▶ STUDY QUESTIONS:
**A.** In the text on opening a new business, answer each question briefly, one per line, marked (i), (ii), (iii):
(i) On what date does the storefront lease in the text open?
(ii) By what date can Company B put together its promotional campaign?
(iii) According to the text, why would many entrepreneurs pick Company A?
**B.** Could you pick up the text on opening a new business right after its last sentence and continue it?

▶ EXCERPTED PASSAGE:
Starting a business is exciting and some entrepreneurs even describe getting an adrenaline rush as they approach opening day. But this impulsivity forward can lead to major mistakes, careless decisions, and ultimately put you on the path to failure. If you’ve got a lease on a storefront that opens May 1st, you should aim to open the business on May 1st. But if you are not prepared to handle the demands of your customers or conduct operations most efficiently, then you shouldn’t open just for the sake of opening.

    What can go wrong the week before opening – April 24th

1. Choosing vendors out of convenience or because they can meet an arbitrary deadline
Example: You’ve spoken to two advertising agencies about your startup. Both have quoted the same price. Company A can put together a promotional campaign by May 1st, your opening day. Company B can put together a promotional Campaign by May 18th, but it will be much more effective and reach a larger audience. Company B’s campaign is far more likely to bring in customers for the same price.

Believe it or not, with all the stress and time against their side, many entrepreneurs would rather pick Company A just for the immediate relief. It coincides with their opening day and it would feel great to have one less thing to worry about. But Company B would generate more revenue for them and thus would probably be the smarter decision.

▶ INFORMATION SUPPLIED:

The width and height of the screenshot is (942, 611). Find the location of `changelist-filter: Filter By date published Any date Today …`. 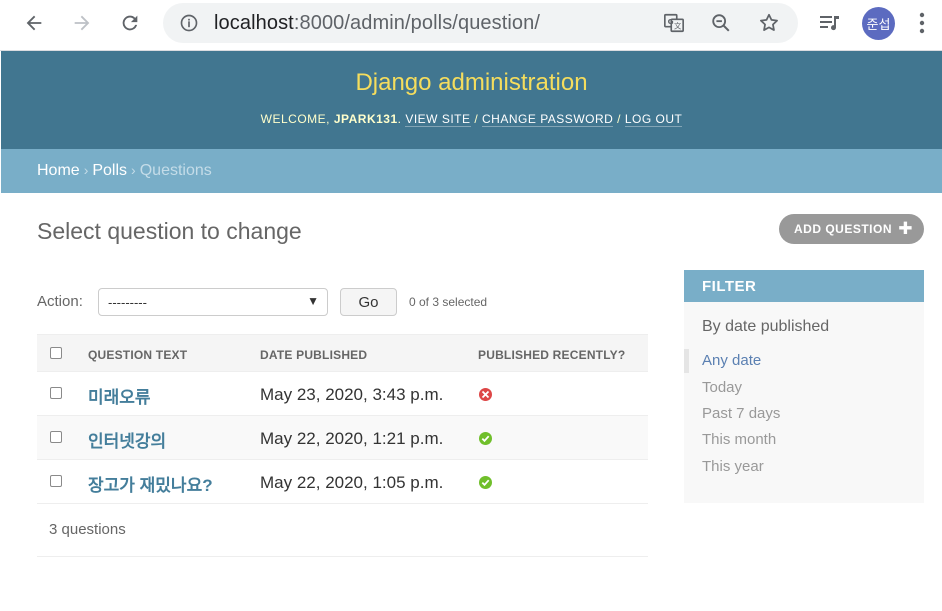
--
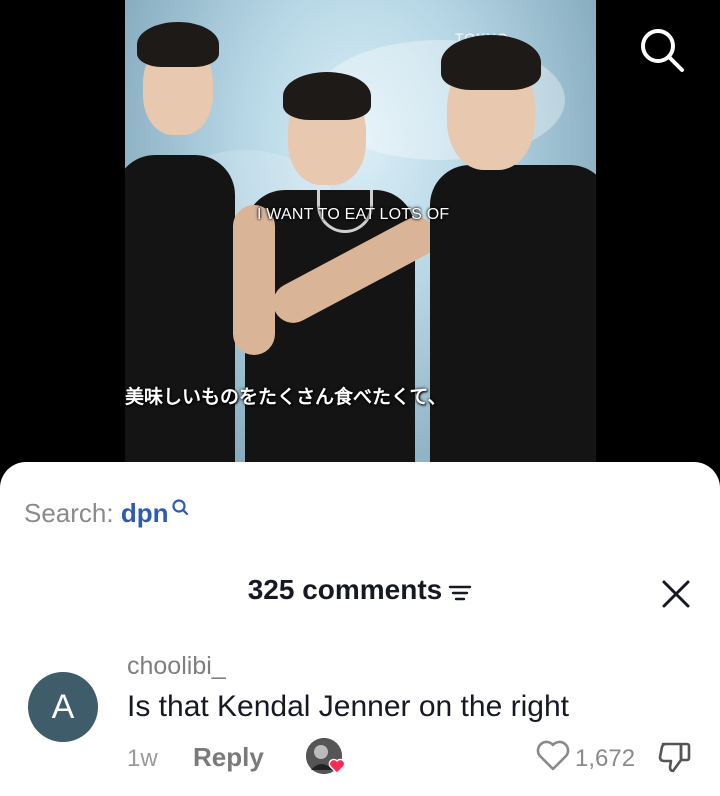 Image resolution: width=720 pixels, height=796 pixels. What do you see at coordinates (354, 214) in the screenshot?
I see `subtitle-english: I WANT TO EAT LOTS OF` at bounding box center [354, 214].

▶ ANSWERS FOR THIS EXERCISE:
**A.**
(i) May 1st
(ii) May 18th
(iii) For the immediate relief: its campaign coincides with their opening day, leaving one less thing to worry about.

**B.**
2. Looking at the process like a checklist

Let’s say you’ve created a series of basic steps that must be completed before May 1st. In the last week, you go back to check and make sure they’re all done or to find out what you have left.
Example:

1. Create business plan

2. Raise capital

3. Lease store space or office space

4. Choose vendors for inventory, supplies, and equipment

5. Advertise

If your list is as basic as this, you’ve already failed. Each step should have a series of substeps.



Example:

1. Create business plan

– Survey prospects to determine if there is demand for this product (Don’t ask your family. They don’t count)
– Obtain a 2nd opinion from a qualified business advisor on your business plan
– Locate 10 weaknesses or shortcomings of your business plan (if you can’t find 10, you’re giving yourself too much credit)
– Find proof that a similar business model has worked before and dissect their plan

2. Raise capital

– Determine how much equity you are willing to sacrifice
– Set realistic goals for when your business will be able to start making payments, how often you can make payments, and how much you can afford in each payment

3. Lease store space or office space

– Determine several locations that would be ideal to reach your target market, whether or not there is space available there
– Determine if there is a way to obtain space in that area (sublease, a landlord looking to replace a tenant etc.)
– Determine which locations are actually available to lease
– Determine if any of them are suitable for your business (if none, DON’T open!)
– Determine if the costs justify the level of success you can achieve in that location

4. Choose vendors for inventory, supplies, and equipment

– Seek out terms on inventory as opposed to COD (very difficult for a startup to attain but it would be a huge difference in cash flow)
– Choose reputable vendors (don’t pick the cheapest just because cash is tight in the beginning. Low quality goods may turn your customers away)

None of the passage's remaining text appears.